Superior Heart Strings

BY JERRY HARPT

It was 10 p.m. and the temperature was 10 degrees zero in February 1982. My wife and I with our three young children were traveling north, from Green Bay, Wis., to our home in Menominee, Mich., which was 60 miles away.

Our little car was less than reliable and it came to an abrupt halt about a mile south of the Candle Glow Supper Club in Abrams, Wis., about 40 miles from home. We tried to flag down the few motorists that passed but they were in no mood to engage in our pain. Our only escape from the evening’s doom was to walk toward the lights of the Candle Glow.

In time we reached the Candle Glow and entered with shivering bodies and flushed faces. We observed one customer at the bar along with the lady proprietor who stood behind the bar staring at us. The place seemed ready to close for the evening. I explained our problem and received her permission to use her phone and call for help.

By this time it was 10:30, and two phone calls for help proved unsuccessful. I knew that the proprietor was watching me and could sense my frustration. I wondered what she was thinking.

Before I could start my third phone call, the proprietor asked me to hang up the phone and said that she had an idea. She then said, "I am willing to let you use my car for a couple days until you get things straightened out."

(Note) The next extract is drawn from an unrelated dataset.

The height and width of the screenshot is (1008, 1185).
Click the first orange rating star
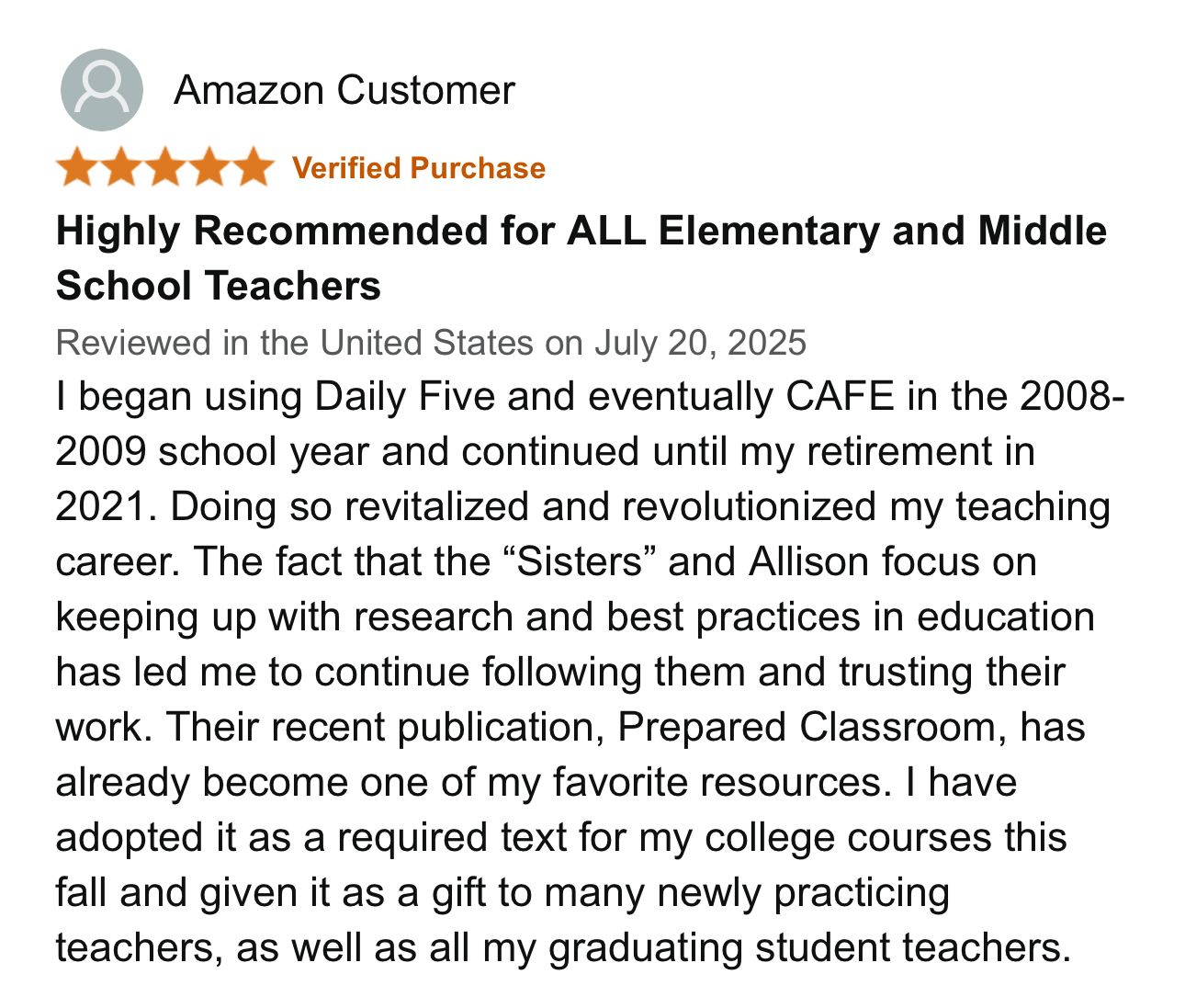click(76, 167)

I looked at her in disbelief. I remember saying something to her like, "For all you know, we could be bank robbers." Her response was more convincing and reassuring than mine. She said, "You look like a pretty nice young family to me."

The lady proprietor then asked the gentleman sitting at the bar to drive her car around to the front door and let it run awhile to warm up. In the meantime she treated us all to a pop. When the car was sufficiently warm, she wished us luck and prepared to close. We thanked her and left.

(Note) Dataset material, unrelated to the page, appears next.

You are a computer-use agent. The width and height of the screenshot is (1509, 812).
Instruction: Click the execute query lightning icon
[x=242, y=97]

As we pulled out of the parking lot we could still see our car through the clear night air, parked a mile up the road. We didn’t know, however, that at that very moment, the proprietor of the Candle Glow was arranging to have a towing company tow our car home the next day, free of charge.

We set eyes on that special lady one other time, the following summer, when we brought her a meager box of freshly picked cherries.

We always talk about her, though, when we pass the tender little supper club on the way to and from Green Bay. We usually say something like, "There’s where that nice lady entrusted us with her vehicle for three days when the kids were small."

And we usually wonder aloud if we would do the same.